Was man erledigen musste tat man morgens, oder man war Lohnsklave und hatte eine Klimaanlage an seinem Arbeitsplatz. Die armen Schweine wollten gar nicht nach Hause, in ihren Familientrott in ihrer Unterschicht-Konzern-Wohnung, die gerade mal genug Komfort bot damit die Leute sich nicht beschweren konnte.
Aber das blieb den Subjekten die sich durch die Schatten der Gesellschaft bewegen ja zum Glück erspart. Zwar meistens nicht besser eingerichtet als Joe Lohnsklave, oder sogar weit darunter, wenn man nicht das Glück hatte zu den erfolgreichen Schattenläufern zu gehören, waren sie dennoch frei in der Wahl ihrer Beschäftigung. Sofern sie es sich leisten konnten einen Job nicht anzunehmen...
Im Trideo läuft der Wetterbericht:
"...keine Änderung in den nächsten Tage. Es bleibt sonnig und heiß mit Temperaturen bis zu 40 Grad. Das perfekte Wetter um das Wochenende im neuen Schwimm- und Erlebnisparadies von Ares Global Entertainment zu verbringen.

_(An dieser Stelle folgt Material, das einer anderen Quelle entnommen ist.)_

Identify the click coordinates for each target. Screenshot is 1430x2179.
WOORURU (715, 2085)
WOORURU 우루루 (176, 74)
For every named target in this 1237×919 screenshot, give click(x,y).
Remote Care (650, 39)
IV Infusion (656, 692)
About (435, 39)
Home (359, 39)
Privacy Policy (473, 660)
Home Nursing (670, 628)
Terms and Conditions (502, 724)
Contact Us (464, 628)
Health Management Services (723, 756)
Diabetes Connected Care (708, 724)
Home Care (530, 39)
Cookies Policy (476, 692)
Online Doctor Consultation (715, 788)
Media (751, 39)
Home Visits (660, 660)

Das Schwimmerlebnis der neuen Generation mit Holoprojektionen und magischen Showeinlagen. Ares Global Entertainment - We love to Entertain you..."
Die Schlagzeile in der Tageszeitung lautet: "Giftgeister greifen Hafen in Hamburg an - Psi-Aid vermutet das ungewöhnlich heiße Wetter als Grund."
Direkt unter dem Bericht über die Giftgeister in Hamburg findet sich ein kleiner Abschnitt mit der Überschrift: "Archäologie Studenten von der Schiller-Universität in Jena machen brisanten Fund in Ägypten."